Ces coopérations, que j’ai eu le bonheur de développer au cours de ces dernières années, se sont de plus inscrites parfois dans une actualité brûlante qui a frappé nos homologues : la crise des réfugiés de Syrie au Liban et les attentats perpétrés à Sousse. Ce qui n’a fait que conforter en moi une autre conviction : la solution à tous ces problèmes ne se situe certainement pas dans la tentation du repli sur soi, dans l’exacerbation des égoïsmes, mais, au contraire, dans l’ouverture aux autres, la coopération et l’aide au développement... réciproque.

Aujourd’hui, alors que j’ai quitté la présidence du département de l’Aude depuis juin 2020, je poursuis mon investissement et mon implication dans la coopération décentralisée. D’abord, en tant que délégué en charge de l’Europe et de l’international, toujours au sein du conseil départemental de l’Aude, ensuite au travers des questions relatives à l’eau, enjeu majeur pour l’humanité dans les années qui viennent.

M’étant investi dans la création d’un syndicat à vocation départementale (RéSeau11 pour Réseau Solidarité Eau du département de l’Aude) gérant les questions de protection, de production et d’adduction de la ressource en eau pour ses collectivités adhérentes (soit 200 communes et 3 établissements publics de coopération intercommunale), c’est tout naturellement que j’ai commencé à me pencher sur des coopérations décentralisées dans ce domaine spécifique, notamment au travers de l’agence de l’eau Adour Garonne5.

Toute cette implication m’a amené à assurer la vice-présidence de la Commission nationale de Coopération décentralisée, aux côtés du ministre des Affaires étrangères, portant la voix des collectivités territoriales auprès de l’État pour défendre inlassablement leur place et leur rôle dans l’action internationale. Cela m’a également amené à m’impliquer dans le réseau mondial des collectivités engagées à l’international (Cités et gouvernements locaux unis ou C.G.L.U.), réseau portant ce même plaidoyer, mais à l’échelle mondiale...

C’est donc cette expérience de plus de dix ans de coopération décentralisée que je veux désormais partager, de mes débuts à Soum et à Zgharta Ehden, aux frontières du Pérou et de l’Équateur en passant par les pourtours de la Méditerranée, dans des domaines aussi variés que le tourisme durable, la gestion de la ressource en eau ou la jeunesse, au sein d’instances nationales ou mondiales. Avec toujours cette conviction chevillée au corps, que cette action à l’international des collectivités locales se doit d’évoluer, de se développer et la conviction également que les Objectifs du Développement durable que se sont fixés les États du monde entier, ne seront atteints que grâce à l’implication des collectivités, plus proches des citoyens que ne le sont les États eux-mêmes.

###

• [Consigne à suivre]:
Recopiez le passage du texte sur la coopération décentralisée qui va de « Aujourd’hui, alors que » jusqu’à « années qui viennent. » inclus. Les enregistrements ci-après n’ont aucun lien avec le texte sur la coopération décentralisée.

• [Entrées sur l’emplacement des éléments]:
###

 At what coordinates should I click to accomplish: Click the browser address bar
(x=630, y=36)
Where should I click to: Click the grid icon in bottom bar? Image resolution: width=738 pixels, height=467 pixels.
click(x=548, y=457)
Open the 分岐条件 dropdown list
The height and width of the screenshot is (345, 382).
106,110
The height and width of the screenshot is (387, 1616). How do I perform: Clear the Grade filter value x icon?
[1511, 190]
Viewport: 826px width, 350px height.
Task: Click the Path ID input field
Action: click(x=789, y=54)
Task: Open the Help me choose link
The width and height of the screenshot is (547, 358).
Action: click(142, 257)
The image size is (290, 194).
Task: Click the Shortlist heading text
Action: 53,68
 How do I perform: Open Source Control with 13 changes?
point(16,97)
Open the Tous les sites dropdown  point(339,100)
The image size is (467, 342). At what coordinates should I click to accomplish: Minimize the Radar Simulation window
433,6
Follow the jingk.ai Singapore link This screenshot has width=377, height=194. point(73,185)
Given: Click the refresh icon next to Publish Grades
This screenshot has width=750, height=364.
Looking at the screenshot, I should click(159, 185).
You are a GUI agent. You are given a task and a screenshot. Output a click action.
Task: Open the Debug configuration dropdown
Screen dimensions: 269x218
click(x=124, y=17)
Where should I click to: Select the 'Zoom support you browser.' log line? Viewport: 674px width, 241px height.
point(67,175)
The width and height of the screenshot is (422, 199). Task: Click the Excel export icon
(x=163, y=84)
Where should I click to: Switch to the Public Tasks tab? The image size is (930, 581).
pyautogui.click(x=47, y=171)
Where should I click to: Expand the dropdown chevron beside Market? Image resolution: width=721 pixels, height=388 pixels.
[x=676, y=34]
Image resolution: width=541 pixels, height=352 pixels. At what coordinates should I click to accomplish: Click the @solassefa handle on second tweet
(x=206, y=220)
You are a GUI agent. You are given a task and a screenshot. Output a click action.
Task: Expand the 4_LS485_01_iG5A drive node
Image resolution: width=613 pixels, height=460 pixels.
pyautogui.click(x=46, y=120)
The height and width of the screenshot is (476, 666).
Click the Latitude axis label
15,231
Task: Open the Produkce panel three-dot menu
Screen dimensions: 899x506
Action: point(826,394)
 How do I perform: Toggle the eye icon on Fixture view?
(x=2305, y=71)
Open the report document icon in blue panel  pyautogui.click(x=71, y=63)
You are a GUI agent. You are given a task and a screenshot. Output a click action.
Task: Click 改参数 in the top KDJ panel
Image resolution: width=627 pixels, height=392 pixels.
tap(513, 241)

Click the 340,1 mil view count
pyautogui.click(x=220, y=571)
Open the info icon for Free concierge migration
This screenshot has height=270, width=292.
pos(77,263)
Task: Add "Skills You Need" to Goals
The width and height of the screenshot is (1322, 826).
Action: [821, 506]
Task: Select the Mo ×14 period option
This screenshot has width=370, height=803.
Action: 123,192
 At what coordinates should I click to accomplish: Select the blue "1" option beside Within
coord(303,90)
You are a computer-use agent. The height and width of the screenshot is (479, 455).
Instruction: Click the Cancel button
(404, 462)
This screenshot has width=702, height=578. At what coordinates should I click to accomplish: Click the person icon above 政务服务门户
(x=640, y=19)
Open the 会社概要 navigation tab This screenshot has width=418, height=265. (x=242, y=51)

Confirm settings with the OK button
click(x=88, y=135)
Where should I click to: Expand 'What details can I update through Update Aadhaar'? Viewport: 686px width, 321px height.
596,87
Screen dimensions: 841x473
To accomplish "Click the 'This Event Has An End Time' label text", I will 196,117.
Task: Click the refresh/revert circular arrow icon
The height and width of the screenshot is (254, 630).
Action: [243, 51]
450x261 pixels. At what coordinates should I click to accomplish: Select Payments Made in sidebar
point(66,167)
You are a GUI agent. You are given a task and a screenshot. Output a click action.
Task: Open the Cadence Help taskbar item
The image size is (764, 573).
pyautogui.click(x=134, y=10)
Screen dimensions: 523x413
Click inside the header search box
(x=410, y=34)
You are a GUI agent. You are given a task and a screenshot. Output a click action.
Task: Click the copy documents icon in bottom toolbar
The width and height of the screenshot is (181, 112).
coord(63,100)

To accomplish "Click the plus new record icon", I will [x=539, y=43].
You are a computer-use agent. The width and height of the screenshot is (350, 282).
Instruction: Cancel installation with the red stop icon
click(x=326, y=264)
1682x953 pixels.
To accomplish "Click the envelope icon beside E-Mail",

###

• [En réponse]:
Aujourd’hui, alors que j’ai quitté la présidence du département de l’Aude depuis juin 2020, je poursuis mon investissement et mon implication dans la coopération décentralisée. D’abord, en tant que délégué en charge de l’Europe et de l’international, toujours au sein du conseil départemental de l’Aude, ensuite au travers des questions relatives à l’eau, enjeu majeur pour l’humanité dans les années qui viennent.